## Goal of the exercise
Lines from the entries below that hold "will" form the answer; copy all of them.

(Pixel coordinate grounding data)
....
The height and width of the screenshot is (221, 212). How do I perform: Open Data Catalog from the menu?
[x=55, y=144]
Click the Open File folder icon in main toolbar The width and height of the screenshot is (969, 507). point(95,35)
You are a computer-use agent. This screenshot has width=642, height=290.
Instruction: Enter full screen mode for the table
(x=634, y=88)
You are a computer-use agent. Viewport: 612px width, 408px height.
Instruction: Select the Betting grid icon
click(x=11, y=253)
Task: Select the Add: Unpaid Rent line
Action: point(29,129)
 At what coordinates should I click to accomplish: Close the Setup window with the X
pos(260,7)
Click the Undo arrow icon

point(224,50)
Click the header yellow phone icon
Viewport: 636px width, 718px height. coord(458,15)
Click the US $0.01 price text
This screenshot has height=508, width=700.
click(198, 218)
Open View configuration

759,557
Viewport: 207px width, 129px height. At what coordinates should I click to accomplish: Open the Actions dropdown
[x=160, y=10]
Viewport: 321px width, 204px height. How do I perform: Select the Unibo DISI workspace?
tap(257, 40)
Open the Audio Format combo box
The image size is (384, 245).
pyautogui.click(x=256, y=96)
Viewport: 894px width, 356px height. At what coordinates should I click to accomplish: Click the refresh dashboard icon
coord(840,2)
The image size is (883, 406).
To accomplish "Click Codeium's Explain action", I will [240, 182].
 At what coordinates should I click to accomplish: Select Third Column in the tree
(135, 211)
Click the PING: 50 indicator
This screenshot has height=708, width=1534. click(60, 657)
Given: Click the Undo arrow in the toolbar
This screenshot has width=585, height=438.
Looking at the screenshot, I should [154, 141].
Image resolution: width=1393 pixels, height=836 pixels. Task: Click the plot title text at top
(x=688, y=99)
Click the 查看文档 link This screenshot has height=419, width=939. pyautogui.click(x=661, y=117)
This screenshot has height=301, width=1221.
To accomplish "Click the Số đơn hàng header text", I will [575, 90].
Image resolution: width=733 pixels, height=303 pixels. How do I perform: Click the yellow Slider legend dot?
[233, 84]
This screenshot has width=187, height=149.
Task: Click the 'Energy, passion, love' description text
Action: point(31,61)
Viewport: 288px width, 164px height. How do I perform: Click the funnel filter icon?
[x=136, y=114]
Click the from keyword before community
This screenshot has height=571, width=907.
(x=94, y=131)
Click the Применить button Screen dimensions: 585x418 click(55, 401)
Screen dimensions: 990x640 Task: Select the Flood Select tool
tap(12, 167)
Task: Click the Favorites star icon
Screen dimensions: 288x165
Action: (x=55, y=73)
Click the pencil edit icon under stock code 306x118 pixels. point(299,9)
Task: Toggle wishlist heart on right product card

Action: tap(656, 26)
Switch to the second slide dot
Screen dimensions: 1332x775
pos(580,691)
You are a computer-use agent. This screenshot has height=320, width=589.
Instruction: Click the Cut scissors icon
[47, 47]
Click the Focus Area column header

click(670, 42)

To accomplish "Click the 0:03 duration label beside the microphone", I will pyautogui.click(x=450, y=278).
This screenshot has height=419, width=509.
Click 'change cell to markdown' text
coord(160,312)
....
## Response
To accomplish "Click Codeium's Explain action", I will [240, 182].
To accomplish "Click the Số đơn hàng header text", I will [575, 90].
To accomplish "Click the 0:03 duration label beside the microphone", I will pyautogui.click(x=450, y=278).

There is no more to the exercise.